Turner is a former officer with the Royal Navy, although his insistence on seeking out a mythological treasure – which can bring the dead back to life – lands him in jail.
“I hope the movie will help connect young men with their fathers, but talking about my own father and our relationship is a little touchy, certainly more touchy than I would care to share,” says the former Home and Away star, who has a 14-month-old daughter with girlfriend Chloe Pacey.
Many of Thwaites’ fans have remarked on his resemblance to a young Brad Pitt, and the Aussie doesn’t deny the similarity.
“It’s funny that people should say that. I was looking forward to playing Brad Pitt’s son in a movie which recently fell apart,” he told STACK at CinemaCon in Las Vegas, where he was honoured with Breakthrough Performer of the Year, before catching a flight back to Europe where he’s filming World War II thriller Ghosts of War.
“To be honest, I’m not ready for fame. I don’t think anyone is ready for it. I think it’s just one of those things that, if I’m lucky enough, it could be a part of my life and hopefully I will tell great stories which will inspire the world,” says the actor, whose other films include Maleficent, Oculus and The Giver.
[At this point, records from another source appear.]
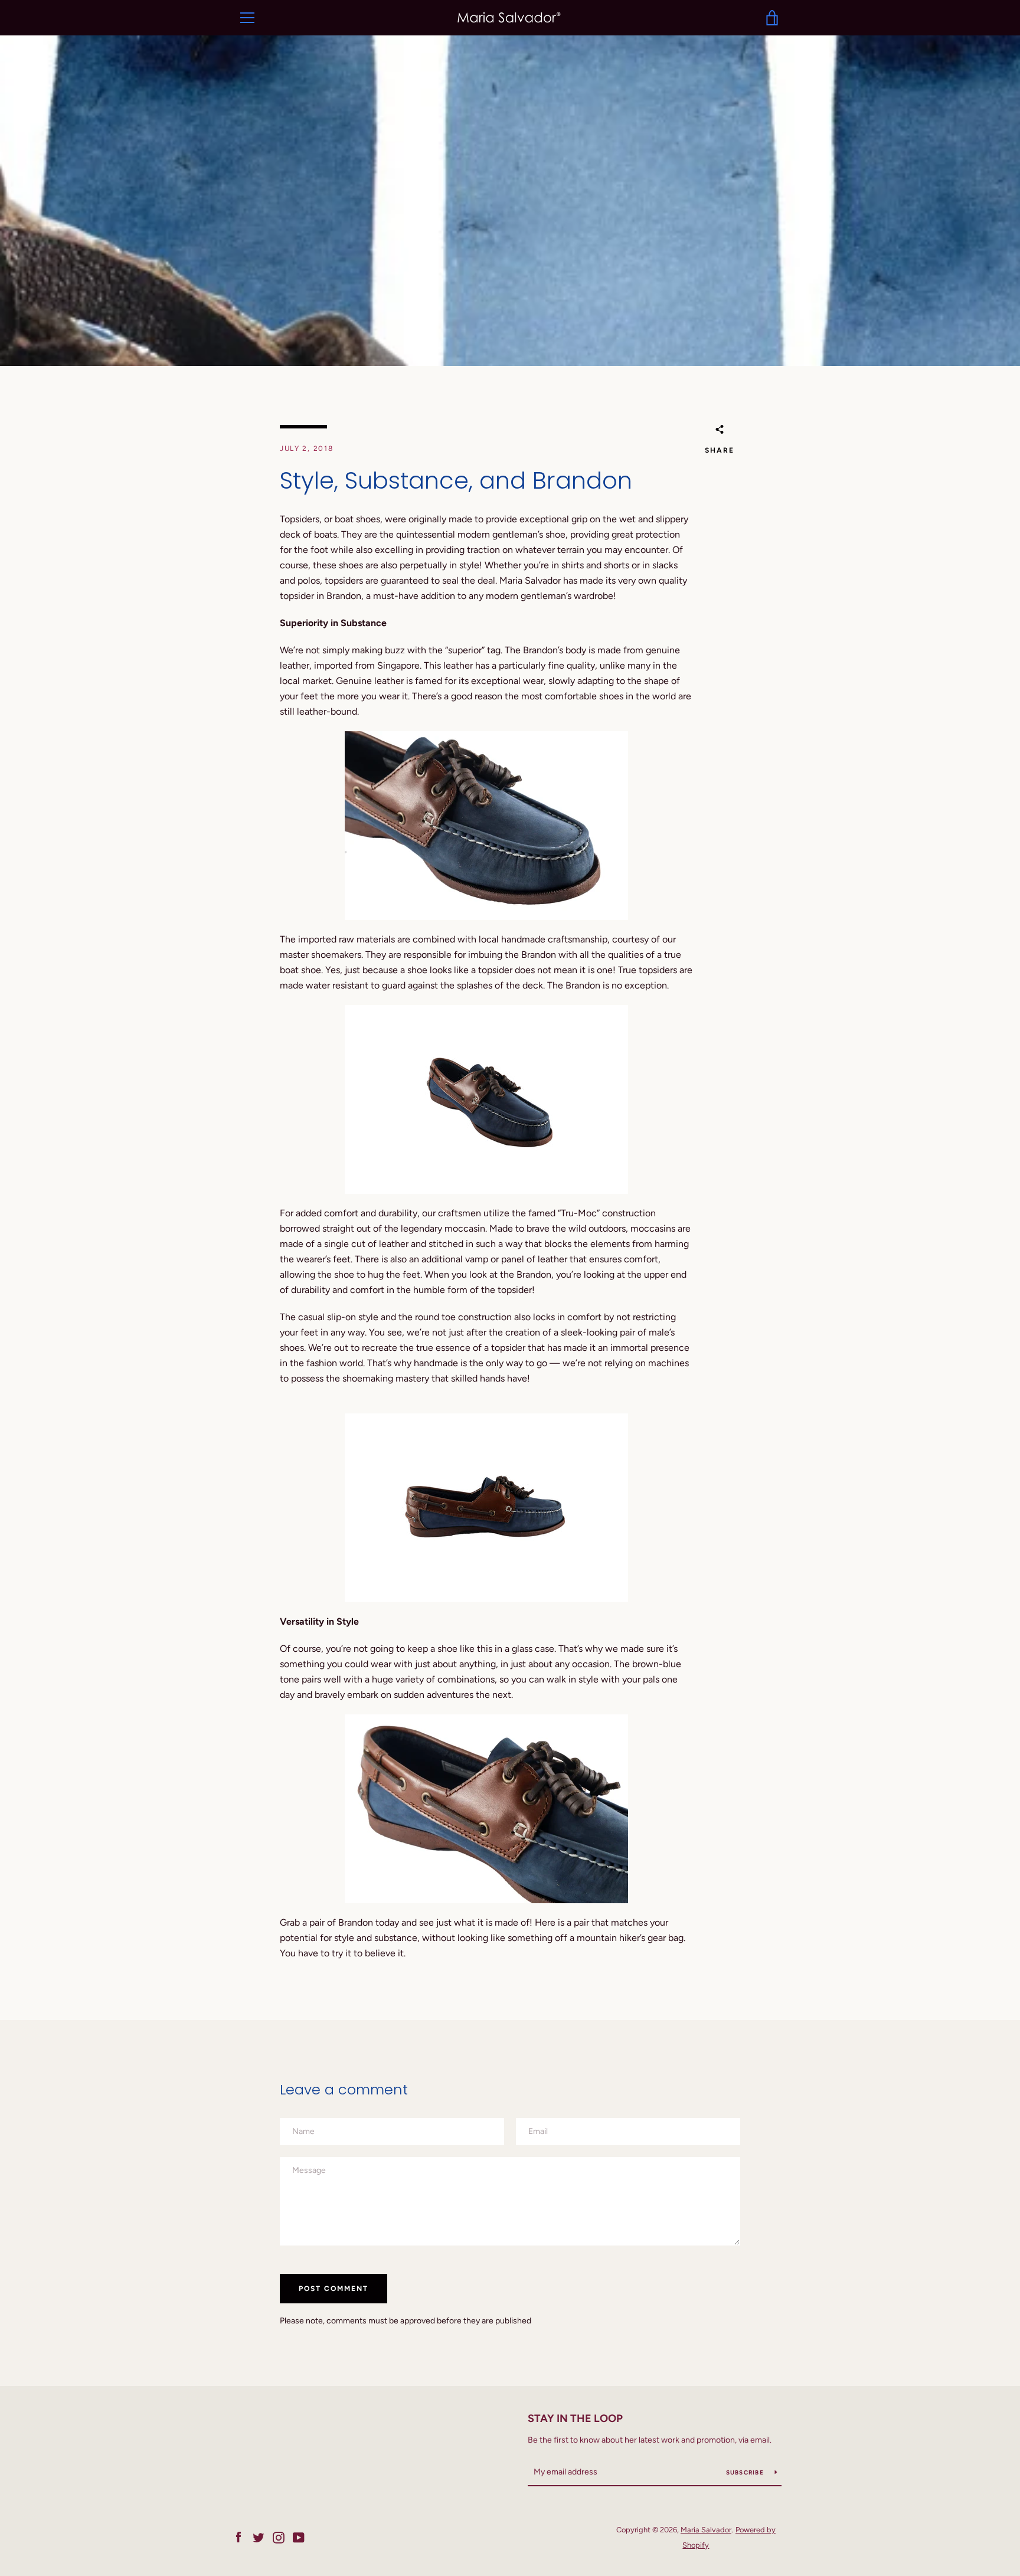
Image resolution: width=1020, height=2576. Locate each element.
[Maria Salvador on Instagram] (279, 2536)
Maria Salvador (706, 2529)
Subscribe (746, 2472)
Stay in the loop (575, 2418)
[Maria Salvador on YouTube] (299, 2536)
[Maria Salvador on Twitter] (258, 2536)
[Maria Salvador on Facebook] (238, 2536)
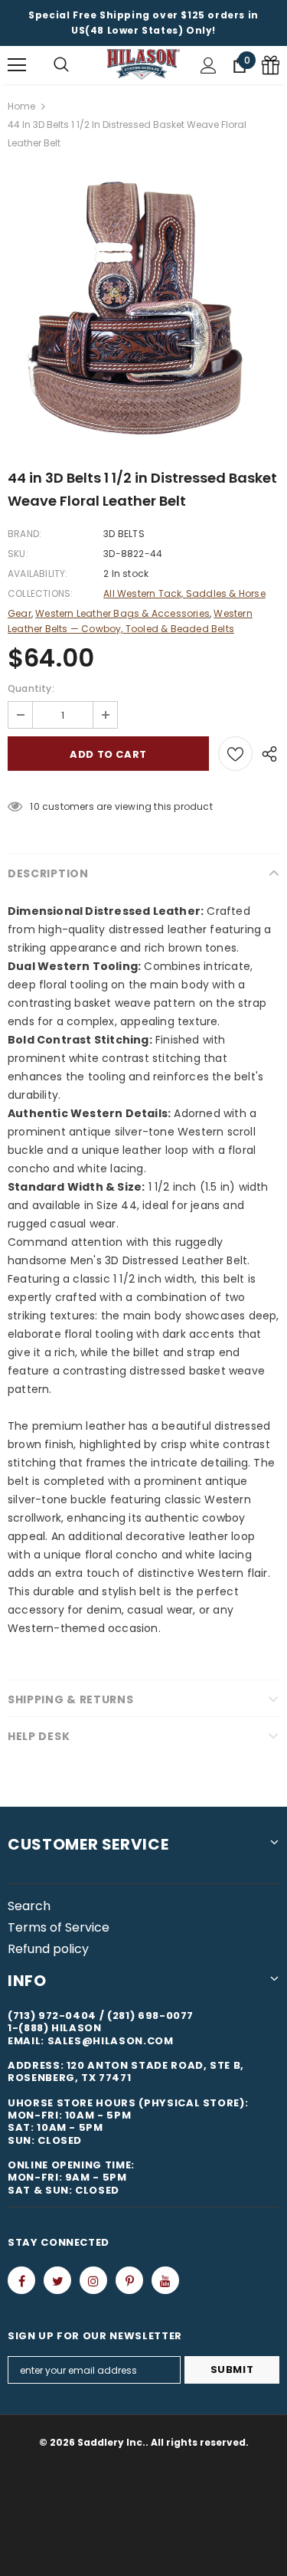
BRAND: (24, 533)
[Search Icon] (61, 65)
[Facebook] (21, 2280)
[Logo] (143, 64)
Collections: (40, 593)
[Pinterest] (129, 2280)
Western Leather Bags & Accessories (122, 613)
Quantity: (31, 688)
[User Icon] (209, 65)
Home (21, 106)
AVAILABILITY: (38, 573)
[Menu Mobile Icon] (17, 65)
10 (34, 806)
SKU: (18, 553)
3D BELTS (124, 533)
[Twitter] (57, 2280)
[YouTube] (165, 2280)
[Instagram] (93, 2280)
“Personal life aside, the safety and security of my family – that’s a different story, and it gets scary when you think about that stuff. My goal is to continue to work and have a great team around me. My dream is to play Hamlet on stage.”
Growing up, Thwaites says it was his movie-loving mother Fiona who really helped develop his passion for film. “As a teenager, we watched hundreds of films together. I was inspired by Good Will Hunting, Dante’s Peak, Romeo + Juliet and Titanic. Heath Ledger was my idol.
“Cairns is a diving and tourist town, between the mountains, the tropics, and the reef, so I was exposed to people from all over the world from different cultures, which intrigued me and gave me a desire to travel from a very young age, long before I thought to pursue acting. When I was 16 I was messing around with plays, and I joined the theatre company, and then went to acting school. It made sense that I would travel for the rest of my life.”
Pirates of the Caribbean: Dead Men Tell No Tales is in cinemas on May 25.